Corn: Food Plus Energy

Food versus energy is a fundamental debate now that humanity is rediscovering the potential of photosynthesis not only to nourish, but also to travel from home to work and from work to home. But like in every debate, there is no lack of sensationalist arguments, most of them bizarre, which capture the minds of the least informed.

I take up the issue because during the “Great Debate” held during the recent Alltech International Animal Health and Nutrition Industry Symposium in Lexington, Kentucky (United States), the issue of the use of ethanol from corn as fuel was put on the table. The three panelists came out swinging, but the mediator did not blow the whistle. Let’s see why.

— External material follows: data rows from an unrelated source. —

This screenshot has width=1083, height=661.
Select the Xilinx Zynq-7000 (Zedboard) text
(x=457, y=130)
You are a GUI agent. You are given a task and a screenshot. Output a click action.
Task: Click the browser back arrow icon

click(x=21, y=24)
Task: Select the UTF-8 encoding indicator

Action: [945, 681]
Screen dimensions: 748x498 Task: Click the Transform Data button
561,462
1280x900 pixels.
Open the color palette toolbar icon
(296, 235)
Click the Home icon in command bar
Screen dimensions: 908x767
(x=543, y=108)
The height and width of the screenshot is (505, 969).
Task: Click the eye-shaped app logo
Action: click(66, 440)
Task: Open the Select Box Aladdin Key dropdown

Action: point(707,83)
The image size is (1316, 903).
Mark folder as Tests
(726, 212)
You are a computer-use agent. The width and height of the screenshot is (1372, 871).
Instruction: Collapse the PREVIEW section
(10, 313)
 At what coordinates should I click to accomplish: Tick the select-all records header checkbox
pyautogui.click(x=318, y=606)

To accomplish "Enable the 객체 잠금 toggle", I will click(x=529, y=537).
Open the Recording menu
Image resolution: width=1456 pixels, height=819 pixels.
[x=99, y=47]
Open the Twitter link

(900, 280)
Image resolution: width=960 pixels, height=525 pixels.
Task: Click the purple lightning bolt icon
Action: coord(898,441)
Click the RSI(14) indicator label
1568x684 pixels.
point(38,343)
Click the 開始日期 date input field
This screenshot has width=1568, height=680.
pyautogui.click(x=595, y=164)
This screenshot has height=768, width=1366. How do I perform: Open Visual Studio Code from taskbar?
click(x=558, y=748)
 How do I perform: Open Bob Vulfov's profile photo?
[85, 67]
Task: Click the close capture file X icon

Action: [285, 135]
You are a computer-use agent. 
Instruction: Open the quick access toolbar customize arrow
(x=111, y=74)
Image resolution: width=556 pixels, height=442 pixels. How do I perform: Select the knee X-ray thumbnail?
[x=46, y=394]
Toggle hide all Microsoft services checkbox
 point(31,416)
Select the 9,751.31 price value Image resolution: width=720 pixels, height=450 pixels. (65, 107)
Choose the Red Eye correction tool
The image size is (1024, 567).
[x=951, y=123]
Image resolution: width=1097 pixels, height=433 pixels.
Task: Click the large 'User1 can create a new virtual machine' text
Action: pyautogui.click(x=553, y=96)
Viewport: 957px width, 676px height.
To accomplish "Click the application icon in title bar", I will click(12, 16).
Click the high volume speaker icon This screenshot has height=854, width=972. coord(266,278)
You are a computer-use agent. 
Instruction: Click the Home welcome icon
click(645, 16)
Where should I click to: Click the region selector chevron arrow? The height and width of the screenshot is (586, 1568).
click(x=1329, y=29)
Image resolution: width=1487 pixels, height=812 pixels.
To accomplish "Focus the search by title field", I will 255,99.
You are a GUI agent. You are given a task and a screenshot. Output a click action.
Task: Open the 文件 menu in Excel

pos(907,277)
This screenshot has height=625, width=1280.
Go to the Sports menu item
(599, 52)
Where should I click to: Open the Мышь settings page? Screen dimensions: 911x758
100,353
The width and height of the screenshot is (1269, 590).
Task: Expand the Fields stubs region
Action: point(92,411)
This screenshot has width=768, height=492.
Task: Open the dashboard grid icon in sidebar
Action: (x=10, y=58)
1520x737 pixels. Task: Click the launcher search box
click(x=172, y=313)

The three panelists were the Briton, Tom Standage, business editor at The Economist and author of the book, “An Edible History of Humanity;” Ben Self, communications consultant to Barack Obama; and Hans Johr, corporate head of Nestle’s agriculture department. In short, these three are closely linked to the world of food production, which is obviously affected by the current high price of corn. Undoubtedly, this is a consequence of the massive use of this grain to substitute for gas.

Standage said simply that it appeared to him that using corn to produce ethanol was “a stupid idea.” His co-panelists agreed.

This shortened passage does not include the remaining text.